Why Trading Psychology Matters

The recent Forbes article poses a key question:  Does your career actualize your self?  In other words, does the work you perform--whether as a trader or something else--serve as a pathway for your development as a person?  

Trading psychology matters because why we pursue profits in financial market matters.  To paraphrase Ayn Rand, the search for self-esteem is the surest evidence of its absence.  If we need profits from markets to feel good about ourselves--if it's all about the calls we make in markets and the moves we "catch"--then we will always be frustrated when the probabilities don't pay off for us.  

Here is an important trading psychology principle:


If you're trading for the right reasons, your market participation will bring out the best in you.
  
If you're trading for the wrong reasons, your market participation will bring out the worst in you.

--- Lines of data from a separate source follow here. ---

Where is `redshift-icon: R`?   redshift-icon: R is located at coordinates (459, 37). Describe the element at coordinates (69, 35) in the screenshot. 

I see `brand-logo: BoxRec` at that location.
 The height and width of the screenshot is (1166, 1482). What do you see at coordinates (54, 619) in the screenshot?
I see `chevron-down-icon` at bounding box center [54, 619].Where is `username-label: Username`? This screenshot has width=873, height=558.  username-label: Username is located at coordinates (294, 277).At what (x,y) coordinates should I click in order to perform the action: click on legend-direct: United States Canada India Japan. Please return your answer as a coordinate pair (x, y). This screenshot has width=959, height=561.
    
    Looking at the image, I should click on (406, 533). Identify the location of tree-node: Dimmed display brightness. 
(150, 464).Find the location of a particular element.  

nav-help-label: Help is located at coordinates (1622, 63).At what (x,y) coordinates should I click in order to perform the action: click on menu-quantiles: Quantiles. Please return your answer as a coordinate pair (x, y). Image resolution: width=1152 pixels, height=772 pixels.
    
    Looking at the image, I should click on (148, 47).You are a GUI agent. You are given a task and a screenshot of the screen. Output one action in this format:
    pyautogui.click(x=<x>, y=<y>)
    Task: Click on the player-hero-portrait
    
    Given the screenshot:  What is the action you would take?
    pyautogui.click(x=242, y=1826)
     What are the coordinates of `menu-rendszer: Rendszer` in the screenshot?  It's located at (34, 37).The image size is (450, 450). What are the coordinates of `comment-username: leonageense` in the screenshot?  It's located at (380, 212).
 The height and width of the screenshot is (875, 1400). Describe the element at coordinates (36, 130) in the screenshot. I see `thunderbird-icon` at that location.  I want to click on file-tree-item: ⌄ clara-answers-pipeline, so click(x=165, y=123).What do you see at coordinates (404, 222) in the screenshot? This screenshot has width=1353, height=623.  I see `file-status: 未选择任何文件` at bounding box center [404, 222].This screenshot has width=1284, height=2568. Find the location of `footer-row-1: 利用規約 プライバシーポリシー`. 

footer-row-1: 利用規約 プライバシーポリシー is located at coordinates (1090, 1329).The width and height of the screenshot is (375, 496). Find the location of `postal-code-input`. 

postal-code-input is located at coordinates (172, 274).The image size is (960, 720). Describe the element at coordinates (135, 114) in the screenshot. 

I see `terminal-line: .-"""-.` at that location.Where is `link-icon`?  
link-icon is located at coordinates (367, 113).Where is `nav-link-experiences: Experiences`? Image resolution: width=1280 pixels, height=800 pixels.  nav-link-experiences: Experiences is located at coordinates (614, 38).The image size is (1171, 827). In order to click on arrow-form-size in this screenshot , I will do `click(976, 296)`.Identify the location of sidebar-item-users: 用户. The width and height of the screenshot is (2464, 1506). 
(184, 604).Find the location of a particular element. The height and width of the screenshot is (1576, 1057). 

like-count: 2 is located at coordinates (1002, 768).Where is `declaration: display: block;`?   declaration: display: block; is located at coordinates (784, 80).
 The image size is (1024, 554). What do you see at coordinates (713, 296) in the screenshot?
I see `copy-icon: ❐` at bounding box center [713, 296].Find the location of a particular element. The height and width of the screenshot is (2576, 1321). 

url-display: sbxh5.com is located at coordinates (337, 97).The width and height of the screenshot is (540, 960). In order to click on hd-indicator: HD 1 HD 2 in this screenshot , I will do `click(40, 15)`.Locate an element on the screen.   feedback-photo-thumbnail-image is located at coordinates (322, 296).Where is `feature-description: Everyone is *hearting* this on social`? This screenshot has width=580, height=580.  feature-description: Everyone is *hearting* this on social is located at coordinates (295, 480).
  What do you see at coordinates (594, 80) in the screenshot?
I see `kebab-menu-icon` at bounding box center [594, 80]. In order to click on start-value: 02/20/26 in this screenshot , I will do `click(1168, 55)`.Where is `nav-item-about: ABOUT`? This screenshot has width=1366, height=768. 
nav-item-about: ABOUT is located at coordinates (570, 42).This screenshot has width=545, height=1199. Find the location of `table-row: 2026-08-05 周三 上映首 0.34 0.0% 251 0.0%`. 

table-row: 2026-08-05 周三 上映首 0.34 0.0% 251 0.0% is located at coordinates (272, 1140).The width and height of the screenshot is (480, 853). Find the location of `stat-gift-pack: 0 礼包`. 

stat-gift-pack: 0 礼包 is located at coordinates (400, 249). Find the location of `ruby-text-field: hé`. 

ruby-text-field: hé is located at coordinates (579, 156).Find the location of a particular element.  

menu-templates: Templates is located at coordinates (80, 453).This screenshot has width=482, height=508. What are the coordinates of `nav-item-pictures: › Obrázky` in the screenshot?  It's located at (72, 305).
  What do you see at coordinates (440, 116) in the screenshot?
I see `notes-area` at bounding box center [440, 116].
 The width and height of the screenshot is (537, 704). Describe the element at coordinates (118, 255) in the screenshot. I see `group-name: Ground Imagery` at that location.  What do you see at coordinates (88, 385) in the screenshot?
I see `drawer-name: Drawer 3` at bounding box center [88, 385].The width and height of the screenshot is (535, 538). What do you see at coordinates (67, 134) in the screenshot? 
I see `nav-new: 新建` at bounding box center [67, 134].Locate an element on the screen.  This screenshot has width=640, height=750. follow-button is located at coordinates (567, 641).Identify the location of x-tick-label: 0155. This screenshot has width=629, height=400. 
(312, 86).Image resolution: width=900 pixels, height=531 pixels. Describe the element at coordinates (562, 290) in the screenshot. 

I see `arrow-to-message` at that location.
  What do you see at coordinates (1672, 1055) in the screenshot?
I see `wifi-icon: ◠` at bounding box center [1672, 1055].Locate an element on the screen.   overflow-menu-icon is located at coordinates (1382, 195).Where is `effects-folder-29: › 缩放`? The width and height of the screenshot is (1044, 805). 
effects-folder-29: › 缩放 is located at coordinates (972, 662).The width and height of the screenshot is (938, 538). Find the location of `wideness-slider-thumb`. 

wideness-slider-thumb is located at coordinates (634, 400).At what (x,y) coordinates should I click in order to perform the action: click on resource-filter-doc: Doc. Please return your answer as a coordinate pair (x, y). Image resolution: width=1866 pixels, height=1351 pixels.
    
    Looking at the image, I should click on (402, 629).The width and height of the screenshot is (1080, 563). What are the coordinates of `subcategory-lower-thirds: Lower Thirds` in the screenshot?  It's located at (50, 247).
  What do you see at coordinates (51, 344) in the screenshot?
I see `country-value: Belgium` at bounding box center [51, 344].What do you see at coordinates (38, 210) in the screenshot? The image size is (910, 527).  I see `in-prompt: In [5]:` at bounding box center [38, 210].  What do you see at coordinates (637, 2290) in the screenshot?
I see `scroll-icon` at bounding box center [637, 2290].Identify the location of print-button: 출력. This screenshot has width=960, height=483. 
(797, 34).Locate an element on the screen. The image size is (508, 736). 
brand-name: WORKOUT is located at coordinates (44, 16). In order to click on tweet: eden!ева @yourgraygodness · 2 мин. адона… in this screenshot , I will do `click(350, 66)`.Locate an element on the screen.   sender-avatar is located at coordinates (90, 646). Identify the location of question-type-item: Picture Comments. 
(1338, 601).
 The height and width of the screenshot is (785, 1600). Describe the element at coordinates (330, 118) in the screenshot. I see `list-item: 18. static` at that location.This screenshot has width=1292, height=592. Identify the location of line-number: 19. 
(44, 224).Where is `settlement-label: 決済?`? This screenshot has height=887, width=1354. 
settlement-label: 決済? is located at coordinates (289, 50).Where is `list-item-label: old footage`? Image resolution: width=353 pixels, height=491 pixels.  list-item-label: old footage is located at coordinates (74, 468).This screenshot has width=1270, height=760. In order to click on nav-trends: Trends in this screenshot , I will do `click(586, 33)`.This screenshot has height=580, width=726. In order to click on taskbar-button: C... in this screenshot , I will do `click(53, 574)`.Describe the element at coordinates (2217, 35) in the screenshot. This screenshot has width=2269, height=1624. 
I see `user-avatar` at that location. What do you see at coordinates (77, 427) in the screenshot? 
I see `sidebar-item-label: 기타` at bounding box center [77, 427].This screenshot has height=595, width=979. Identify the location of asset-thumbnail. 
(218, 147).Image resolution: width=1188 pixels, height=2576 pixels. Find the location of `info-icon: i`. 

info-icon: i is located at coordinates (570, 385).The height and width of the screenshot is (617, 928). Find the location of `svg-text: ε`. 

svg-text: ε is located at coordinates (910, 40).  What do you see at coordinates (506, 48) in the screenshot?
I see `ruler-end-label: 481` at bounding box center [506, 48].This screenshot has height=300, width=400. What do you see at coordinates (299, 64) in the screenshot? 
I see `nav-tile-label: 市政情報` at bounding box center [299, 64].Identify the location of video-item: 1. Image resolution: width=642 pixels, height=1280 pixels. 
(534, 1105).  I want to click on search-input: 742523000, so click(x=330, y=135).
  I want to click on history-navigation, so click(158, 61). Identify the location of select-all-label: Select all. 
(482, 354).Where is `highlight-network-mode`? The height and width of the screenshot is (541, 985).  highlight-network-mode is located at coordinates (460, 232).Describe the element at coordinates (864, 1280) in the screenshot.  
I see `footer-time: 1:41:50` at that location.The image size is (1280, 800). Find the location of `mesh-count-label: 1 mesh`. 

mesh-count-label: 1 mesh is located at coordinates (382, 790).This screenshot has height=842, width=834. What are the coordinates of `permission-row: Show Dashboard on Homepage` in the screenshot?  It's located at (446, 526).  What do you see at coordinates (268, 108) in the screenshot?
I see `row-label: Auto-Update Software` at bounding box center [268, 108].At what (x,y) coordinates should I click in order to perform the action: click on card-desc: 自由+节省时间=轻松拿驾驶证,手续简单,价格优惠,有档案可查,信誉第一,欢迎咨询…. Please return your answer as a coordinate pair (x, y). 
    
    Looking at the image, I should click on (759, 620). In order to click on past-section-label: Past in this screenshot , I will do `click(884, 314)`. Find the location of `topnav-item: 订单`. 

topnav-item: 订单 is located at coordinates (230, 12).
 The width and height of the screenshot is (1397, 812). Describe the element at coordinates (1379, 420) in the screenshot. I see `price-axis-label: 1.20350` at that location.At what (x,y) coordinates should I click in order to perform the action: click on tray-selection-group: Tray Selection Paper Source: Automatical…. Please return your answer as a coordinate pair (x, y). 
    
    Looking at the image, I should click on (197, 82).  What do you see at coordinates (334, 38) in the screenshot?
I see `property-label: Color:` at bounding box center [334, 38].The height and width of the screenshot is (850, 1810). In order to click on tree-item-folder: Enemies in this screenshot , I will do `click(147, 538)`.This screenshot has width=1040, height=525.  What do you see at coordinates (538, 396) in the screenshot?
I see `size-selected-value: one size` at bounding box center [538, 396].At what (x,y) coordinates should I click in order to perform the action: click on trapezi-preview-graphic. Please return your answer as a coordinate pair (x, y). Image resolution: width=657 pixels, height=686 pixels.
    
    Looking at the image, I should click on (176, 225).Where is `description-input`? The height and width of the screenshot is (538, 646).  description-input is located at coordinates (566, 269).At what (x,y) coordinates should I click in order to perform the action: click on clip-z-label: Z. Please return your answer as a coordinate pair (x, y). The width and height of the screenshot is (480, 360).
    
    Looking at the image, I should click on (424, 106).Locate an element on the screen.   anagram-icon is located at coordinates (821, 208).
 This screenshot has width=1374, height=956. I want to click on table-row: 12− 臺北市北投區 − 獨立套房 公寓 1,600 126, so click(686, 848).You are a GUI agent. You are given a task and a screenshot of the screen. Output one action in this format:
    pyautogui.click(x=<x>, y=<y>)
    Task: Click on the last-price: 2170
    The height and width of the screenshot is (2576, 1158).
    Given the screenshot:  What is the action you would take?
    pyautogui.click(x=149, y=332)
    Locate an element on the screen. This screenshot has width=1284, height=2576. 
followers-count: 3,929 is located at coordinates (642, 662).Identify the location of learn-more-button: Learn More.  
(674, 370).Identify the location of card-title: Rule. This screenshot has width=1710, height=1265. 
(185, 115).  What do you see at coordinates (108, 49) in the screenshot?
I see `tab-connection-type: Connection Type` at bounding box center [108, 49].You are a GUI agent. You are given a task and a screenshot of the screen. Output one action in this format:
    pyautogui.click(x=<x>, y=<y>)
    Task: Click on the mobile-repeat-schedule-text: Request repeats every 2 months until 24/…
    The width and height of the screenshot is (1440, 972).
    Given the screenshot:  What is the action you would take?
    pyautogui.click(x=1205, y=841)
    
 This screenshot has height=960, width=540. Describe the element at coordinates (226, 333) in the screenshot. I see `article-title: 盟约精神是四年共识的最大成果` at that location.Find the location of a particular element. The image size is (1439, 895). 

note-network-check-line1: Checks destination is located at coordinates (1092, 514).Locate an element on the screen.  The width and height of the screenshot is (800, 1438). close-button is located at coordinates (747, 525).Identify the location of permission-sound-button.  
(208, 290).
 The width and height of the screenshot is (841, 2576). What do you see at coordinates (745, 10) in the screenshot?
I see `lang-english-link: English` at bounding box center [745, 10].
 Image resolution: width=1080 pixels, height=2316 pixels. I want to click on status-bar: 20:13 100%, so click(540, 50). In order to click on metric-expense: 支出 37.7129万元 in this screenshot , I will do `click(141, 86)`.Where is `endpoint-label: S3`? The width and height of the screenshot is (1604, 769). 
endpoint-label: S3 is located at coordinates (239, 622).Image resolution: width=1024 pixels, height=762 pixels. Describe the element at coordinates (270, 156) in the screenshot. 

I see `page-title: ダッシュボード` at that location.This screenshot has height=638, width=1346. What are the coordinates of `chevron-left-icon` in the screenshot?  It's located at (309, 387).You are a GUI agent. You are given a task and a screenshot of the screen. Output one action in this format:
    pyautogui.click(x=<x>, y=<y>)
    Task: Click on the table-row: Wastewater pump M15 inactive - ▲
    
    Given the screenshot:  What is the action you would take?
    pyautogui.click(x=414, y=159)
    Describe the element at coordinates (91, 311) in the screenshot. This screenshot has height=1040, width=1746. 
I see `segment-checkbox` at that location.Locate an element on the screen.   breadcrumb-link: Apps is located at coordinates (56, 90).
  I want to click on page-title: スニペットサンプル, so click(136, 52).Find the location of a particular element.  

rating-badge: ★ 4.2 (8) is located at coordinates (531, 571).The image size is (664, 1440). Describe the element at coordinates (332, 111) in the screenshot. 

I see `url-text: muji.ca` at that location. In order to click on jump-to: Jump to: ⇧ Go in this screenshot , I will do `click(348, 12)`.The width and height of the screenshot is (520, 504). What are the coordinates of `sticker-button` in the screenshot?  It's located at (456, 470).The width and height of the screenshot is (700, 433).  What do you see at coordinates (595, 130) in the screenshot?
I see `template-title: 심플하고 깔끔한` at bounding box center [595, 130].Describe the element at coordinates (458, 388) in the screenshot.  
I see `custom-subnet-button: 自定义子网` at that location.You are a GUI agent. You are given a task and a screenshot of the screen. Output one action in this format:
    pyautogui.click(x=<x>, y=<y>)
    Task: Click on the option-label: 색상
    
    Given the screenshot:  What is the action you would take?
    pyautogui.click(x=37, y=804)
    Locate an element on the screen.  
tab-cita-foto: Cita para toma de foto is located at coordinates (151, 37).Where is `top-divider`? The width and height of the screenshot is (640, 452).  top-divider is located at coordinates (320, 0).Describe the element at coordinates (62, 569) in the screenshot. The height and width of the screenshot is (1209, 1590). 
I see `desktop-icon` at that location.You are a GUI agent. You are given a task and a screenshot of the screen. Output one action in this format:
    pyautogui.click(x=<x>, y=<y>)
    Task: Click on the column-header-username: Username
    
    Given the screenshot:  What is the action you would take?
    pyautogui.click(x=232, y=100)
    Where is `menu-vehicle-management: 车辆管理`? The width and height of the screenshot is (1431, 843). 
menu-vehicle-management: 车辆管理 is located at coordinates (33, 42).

Does trading expand you and make you a better human being--one who is more aware and more self-aware; one who is capable of acting decisively on unique insights--or does trading so narrow and frustrate you that you never develop?

We always exist in a relationship with the work we perform, just as we exist in romantic relationships.  The best relationships bring out the best in us.  They inspire us to be more than we are.  The worst relationships are focused on, "What can I get out of this?"  Markets can challenge and inspire us, or they can drown us in narrow self-interest.

Trading psychology matters, because if we have the wrong trading psychology, the odds are good we're pursuing markets the wrong way.  When I work with the traders at SMB, I have the privilege of reading their trading journals.  Some are entirely focused on how much money was made and how much was left on the table.  Other journals make minimal reference to P/L and instead focus on process and self-refinement.  Over time, that difference makes a difference.  

In the Forbes article, I summarize the qualities of self-actualization that have appeared in recent research.  A great self-assessment is to ask yourself how often you experience those things in your trading.  The challenging thing about trading is that it can be a powerful platform for building your strengths--or a certain path to losing your soul.